INSTRUCTIONS FOR THE TASK: Look through the records and copy each line that has "partially" in it.

═══

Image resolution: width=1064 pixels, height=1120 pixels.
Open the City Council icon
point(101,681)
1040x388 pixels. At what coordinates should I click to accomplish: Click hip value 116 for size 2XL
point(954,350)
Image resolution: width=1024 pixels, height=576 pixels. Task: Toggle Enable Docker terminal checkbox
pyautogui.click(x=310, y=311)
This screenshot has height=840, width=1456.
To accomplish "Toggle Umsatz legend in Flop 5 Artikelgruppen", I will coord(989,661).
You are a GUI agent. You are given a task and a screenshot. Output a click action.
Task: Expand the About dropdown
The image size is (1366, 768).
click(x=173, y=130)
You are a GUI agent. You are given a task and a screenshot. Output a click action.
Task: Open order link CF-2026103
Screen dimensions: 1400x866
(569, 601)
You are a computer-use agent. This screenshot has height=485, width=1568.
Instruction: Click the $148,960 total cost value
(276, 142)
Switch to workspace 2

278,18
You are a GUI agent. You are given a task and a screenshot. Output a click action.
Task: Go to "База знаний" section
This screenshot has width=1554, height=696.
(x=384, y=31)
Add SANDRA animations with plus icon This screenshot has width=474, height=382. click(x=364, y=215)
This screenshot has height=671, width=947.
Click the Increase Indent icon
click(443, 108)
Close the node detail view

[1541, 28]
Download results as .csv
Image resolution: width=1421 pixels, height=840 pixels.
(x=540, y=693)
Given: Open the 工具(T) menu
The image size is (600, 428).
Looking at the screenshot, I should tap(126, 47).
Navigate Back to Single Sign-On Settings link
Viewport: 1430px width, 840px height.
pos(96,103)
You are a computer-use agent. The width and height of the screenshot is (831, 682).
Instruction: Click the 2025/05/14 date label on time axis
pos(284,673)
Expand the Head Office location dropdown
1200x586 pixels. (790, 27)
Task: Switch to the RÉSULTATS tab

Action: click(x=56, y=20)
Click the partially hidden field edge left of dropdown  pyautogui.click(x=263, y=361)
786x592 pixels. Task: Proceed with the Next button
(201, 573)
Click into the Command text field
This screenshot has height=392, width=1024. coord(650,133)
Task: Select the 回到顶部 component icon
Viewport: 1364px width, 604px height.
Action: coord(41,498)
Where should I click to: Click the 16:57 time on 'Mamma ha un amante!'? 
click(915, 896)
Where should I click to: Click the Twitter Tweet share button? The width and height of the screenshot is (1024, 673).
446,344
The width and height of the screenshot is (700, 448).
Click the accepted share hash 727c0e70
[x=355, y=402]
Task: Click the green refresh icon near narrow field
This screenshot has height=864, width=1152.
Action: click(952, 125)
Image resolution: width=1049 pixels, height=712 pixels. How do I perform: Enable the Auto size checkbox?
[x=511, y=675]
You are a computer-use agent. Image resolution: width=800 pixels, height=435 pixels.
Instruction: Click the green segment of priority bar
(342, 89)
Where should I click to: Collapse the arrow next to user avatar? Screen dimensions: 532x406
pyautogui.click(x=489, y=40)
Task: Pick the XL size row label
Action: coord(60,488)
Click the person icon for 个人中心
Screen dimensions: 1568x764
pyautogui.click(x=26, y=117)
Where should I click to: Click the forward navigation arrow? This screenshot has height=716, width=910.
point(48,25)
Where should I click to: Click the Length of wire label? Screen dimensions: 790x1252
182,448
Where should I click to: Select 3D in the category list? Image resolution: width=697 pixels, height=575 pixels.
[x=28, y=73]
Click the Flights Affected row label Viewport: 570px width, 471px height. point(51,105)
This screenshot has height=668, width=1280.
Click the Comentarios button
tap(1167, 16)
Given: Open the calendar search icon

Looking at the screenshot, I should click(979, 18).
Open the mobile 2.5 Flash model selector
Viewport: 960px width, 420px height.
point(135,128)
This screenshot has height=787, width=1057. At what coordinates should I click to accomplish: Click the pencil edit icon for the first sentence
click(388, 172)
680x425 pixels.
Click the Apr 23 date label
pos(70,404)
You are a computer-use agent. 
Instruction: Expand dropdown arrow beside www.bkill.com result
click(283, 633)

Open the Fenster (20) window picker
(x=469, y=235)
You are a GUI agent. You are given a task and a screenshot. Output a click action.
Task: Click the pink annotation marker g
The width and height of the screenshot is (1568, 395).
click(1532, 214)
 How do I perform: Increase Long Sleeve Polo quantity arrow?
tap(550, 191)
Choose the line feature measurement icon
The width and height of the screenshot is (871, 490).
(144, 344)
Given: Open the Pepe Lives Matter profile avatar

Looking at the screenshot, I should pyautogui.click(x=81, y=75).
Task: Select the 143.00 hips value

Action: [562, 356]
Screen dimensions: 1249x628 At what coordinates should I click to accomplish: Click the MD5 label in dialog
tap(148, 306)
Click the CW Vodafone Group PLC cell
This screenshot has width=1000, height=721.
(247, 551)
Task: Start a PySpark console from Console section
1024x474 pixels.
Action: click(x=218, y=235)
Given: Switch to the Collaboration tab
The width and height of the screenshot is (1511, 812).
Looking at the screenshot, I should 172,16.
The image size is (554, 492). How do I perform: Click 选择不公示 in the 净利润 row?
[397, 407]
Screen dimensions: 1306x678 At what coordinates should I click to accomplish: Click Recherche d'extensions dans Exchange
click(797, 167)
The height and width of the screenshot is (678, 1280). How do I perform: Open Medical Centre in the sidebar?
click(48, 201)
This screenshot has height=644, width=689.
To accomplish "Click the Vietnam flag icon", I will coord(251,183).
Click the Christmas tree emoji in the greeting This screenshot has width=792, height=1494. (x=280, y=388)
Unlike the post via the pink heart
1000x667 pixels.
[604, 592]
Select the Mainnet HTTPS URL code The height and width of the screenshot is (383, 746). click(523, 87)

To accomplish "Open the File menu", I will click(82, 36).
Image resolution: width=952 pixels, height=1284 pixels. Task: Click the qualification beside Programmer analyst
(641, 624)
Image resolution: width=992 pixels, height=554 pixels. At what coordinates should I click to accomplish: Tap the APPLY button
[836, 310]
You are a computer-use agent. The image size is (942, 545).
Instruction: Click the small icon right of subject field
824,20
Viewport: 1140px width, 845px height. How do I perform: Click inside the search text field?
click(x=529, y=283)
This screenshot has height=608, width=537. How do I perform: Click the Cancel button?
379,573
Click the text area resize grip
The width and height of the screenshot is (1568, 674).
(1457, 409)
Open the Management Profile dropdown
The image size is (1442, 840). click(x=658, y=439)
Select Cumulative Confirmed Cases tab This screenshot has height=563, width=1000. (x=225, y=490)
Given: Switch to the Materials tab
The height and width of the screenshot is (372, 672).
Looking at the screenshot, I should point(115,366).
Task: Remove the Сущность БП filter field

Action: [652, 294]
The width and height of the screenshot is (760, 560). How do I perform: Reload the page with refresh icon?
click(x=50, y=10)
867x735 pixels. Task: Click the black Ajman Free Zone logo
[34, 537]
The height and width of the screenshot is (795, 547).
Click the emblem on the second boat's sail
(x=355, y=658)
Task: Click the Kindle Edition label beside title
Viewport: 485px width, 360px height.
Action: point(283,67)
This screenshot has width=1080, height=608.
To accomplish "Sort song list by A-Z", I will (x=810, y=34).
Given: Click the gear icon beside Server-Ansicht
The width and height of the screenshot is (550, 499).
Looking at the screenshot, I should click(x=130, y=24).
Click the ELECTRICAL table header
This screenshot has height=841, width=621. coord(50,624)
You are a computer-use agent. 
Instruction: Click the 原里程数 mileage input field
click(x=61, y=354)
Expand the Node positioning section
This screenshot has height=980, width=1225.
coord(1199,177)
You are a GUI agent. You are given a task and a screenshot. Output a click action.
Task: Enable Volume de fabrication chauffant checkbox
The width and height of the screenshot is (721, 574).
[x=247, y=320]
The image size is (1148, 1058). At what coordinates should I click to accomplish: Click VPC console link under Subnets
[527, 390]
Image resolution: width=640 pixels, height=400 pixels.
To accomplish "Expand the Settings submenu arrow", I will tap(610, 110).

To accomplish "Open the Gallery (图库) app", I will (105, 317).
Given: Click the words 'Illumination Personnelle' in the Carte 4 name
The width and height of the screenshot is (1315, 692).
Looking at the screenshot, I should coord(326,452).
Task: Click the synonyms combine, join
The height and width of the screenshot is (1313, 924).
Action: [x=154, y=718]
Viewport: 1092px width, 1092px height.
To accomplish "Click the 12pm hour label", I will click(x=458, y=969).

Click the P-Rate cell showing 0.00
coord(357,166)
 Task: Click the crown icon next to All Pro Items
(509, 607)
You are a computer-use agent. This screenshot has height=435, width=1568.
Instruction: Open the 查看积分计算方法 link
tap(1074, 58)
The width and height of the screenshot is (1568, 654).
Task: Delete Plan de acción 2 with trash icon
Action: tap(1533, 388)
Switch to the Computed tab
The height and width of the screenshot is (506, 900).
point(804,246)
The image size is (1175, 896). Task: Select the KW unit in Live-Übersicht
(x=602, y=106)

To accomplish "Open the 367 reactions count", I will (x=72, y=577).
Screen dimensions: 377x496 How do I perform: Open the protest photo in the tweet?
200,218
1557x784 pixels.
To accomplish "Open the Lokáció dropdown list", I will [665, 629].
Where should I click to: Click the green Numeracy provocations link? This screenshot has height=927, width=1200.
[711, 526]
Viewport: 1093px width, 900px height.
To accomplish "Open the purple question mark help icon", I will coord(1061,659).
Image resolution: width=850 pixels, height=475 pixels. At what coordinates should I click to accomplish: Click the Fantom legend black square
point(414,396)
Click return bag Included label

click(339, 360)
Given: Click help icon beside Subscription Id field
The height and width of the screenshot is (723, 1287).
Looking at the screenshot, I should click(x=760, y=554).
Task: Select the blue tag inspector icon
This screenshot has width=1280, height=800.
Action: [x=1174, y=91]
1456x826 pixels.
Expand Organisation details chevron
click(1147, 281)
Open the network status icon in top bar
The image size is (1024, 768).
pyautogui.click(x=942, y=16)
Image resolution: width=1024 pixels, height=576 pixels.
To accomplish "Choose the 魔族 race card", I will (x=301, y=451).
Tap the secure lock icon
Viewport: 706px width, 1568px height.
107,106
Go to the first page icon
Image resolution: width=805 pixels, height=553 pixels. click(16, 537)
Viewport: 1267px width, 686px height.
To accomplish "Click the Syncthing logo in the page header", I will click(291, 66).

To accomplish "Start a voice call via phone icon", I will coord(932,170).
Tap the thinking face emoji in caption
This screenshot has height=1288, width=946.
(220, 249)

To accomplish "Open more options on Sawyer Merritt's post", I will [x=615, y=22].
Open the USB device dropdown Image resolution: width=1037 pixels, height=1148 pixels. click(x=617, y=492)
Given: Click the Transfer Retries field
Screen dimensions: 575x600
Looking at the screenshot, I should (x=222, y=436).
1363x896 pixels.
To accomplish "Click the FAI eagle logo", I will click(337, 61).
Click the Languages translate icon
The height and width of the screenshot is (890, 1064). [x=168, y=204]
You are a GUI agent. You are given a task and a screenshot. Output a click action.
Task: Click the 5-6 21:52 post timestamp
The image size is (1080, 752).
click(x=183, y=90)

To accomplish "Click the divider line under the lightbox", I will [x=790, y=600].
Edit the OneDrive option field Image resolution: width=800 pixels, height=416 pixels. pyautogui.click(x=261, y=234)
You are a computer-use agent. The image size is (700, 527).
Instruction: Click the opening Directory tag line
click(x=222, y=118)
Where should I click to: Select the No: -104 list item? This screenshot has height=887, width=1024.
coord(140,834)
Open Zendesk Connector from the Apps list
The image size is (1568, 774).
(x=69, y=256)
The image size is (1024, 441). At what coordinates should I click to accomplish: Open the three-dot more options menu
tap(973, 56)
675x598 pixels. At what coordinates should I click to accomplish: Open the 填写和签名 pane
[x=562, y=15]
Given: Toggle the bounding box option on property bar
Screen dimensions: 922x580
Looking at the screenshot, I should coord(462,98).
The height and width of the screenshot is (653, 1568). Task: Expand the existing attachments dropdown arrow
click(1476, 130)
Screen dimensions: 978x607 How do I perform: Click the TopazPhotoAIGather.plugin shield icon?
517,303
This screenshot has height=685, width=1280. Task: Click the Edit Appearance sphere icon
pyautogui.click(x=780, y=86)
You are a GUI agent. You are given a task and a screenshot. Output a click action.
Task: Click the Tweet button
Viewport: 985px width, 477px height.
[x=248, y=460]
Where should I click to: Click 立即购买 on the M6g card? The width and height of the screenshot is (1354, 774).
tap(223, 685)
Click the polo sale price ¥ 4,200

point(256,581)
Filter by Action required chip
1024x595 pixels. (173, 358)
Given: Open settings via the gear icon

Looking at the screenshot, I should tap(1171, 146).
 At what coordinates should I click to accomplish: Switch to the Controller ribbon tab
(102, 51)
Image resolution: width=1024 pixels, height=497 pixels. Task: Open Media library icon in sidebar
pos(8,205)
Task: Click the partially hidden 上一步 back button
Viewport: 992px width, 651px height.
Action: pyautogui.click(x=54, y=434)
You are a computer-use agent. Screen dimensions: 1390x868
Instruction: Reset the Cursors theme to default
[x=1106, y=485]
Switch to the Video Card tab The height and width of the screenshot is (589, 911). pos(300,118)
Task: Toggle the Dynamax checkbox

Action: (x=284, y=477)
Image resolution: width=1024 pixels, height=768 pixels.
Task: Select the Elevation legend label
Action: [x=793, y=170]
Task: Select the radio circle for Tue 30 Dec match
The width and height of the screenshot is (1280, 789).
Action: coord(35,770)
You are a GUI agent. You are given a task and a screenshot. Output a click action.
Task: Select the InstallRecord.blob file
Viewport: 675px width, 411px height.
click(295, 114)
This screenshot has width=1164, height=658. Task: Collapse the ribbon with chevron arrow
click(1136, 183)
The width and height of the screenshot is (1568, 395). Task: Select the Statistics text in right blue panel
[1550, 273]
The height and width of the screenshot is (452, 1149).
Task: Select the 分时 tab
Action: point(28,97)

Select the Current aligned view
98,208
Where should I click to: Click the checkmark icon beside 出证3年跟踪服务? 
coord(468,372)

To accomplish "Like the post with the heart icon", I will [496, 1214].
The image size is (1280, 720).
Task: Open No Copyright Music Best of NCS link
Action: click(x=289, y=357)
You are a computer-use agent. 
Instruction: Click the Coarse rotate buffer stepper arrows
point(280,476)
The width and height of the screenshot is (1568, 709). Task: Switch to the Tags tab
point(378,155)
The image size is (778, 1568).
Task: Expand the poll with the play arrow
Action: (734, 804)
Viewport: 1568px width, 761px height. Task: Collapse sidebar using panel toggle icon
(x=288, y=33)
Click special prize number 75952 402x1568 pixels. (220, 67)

═══

SOLUTION TO THIS EXERCISE:
Click the partially hidden field edge left of dropdown  pyautogui.click(x=263, y=361)
Task: Click the partially hidden 上一步 back button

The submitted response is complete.